> SUPPLIED INFORMATION:
- - -

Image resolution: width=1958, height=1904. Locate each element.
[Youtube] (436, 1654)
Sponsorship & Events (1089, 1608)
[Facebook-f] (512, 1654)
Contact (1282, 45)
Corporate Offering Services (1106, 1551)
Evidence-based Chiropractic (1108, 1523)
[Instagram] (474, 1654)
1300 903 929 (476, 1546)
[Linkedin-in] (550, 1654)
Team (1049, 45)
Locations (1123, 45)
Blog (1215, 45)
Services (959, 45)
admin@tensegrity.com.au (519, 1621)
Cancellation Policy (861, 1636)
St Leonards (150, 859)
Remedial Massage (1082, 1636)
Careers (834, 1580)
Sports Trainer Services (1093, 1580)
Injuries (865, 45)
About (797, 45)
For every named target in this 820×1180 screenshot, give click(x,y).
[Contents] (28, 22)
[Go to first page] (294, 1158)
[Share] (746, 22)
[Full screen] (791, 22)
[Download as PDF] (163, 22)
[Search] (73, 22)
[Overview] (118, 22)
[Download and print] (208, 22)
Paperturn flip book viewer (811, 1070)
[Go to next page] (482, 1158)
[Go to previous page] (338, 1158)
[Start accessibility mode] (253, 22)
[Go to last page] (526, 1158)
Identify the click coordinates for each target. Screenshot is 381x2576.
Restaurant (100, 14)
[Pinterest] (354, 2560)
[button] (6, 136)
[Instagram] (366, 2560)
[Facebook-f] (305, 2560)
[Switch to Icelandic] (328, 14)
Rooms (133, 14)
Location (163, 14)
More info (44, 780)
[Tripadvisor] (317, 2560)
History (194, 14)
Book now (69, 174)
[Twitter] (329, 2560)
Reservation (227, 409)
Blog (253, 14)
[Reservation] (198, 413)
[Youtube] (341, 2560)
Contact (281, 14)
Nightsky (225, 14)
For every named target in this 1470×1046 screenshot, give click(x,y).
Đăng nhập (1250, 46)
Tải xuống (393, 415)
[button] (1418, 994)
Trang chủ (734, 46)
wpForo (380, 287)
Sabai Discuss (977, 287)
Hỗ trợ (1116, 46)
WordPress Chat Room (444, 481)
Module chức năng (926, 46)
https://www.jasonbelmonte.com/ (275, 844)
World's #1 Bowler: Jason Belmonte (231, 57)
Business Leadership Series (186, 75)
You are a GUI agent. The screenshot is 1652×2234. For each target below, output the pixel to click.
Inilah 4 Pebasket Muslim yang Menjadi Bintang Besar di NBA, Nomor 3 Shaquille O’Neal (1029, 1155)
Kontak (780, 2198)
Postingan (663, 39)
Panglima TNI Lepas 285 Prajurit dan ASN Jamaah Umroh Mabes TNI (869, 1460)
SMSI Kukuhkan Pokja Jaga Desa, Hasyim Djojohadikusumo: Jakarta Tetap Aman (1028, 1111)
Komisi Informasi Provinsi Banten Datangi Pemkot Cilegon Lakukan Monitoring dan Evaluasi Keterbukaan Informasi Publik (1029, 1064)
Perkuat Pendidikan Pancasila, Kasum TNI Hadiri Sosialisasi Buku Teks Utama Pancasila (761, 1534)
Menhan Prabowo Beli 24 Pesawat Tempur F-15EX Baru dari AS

- - -

> WHAT TO WORK ON:
Repeat the data verbatim.

> WRITTEN REPLY:
Image resolution: width=1958, height=1904. Locate each element.
[Youtube] (436, 1654)
Sponsorship & Events (1089, 1608)
[Facebook-f] (512, 1654)
Contact (1282, 45)
Corporate Offering Services (1106, 1551)
Evidence-based Chiropractic (1108, 1523)
[Instagram] (474, 1654)
1300 903 929 (476, 1546)
[Linkedin-in] (550, 1654)
Team (1049, 45)
Locations (1123, 45)
Blog (1215, 45)
Services (959, 45)
admin@tensegrity.com.au (519, 1621)
Cancellation Policy (861, 1636)
St Leonards (150, 859)
Remedial Massage (1082, 1636)
Careers (834, 1580)
Sports Trainer Services (1093, 1580)
Injuries (865, 45)
About (797, 45)
For every named target in this 820×1180 screenshot, give click(x,y).
[Contents] (28, 22)
[Go to first page] (294, 1158)
[Share] (746, 22)
[Full screen] (791, 22)
[Download as PDF] (163, 22)
[Search] (73, 22)
[Overview] (118, 22)
[Download and print] (208, 22)
Paperturn flip book viewer (811, 1070)
[Go to next page] (482, 1158)
[Go to previous page] (338, 1158)
[Start accessibility mode] (253, 22)
[Go to last page] (526, 1158)
Identify the click coordinates for each target. Screenshot is 381x2576.
Restaurant (100, 14)
[Pinterest] (354, 2560)
[button] (6, 136)
[Instagram] (366, 2560)
[Facebook-f] (305, 2560)
[Switch to Icelandic] (328, 14)
Rooms (133, 14)
Location (163, 14)
More info (44, 780)
[Tripadvisor] (317, 2560)
History (194, 14)
Book now (69, 174)
[Twitter] (329, 2560)
Reservation (227, 409)
Blog (253, 14)
[Reservation] (198, 413)
[Youtube] (341, 2560)
Contact (281, 14)
Nightsky (225, 14)
For every named target in this 1470×1046 screenshot, give click(x,y).
Đăng nhập (1250, 46)
Tải xuống (393, 415)
[button] (1418, 994)
Trang chủ (734, 46)
wpForo (380, 287)
Sabai Discuss (977, 287)
Hỗ trợ (1116, 46)
WordPress Chat Room (444, 481)
Module chức năng (926, 46)
https://www.jasonbelmonte.com/ (275, 844)
World's #1 Bowler: Jason Belmonte (231, 57)
Business Leadership Series (186, 75)
You are a GUI agent. The screenshot is 1652×2234. For each target below, output the pixel to click.
Inilah 4 Pebasket Muslim yang Menjadi Bintang Besar di NBA, Nomor 3 Shaquille O’Neal (1029, 1155)
Kontak (780, 2198)
Postingan (663, 39)
Panglima TNI Lepas 285 Prajurit dan ASN Jamaah Umroh Mabes TNI (869, 1460)
SMSI Kukuhkan Pokja Jaga Desa, Hasyim Djojohadikusumo: Jakarta Tetap Aman (1028, 1111)
Komisi Informasi Provinsi Banten Datangi Pemkot Cilegon Lakukan Monitoring dan Evaluasi Keterbukaan Informasi Publik (1029, 1064)
Perkuat Pendidikan Pancasila, Kasum TNI Hadiri Sosialisasi Buku Teks Utama Pancasila (761, 1534)
Menhan Prabowo Beli 24 Pesawat Tempur F-15EX Baru dari AS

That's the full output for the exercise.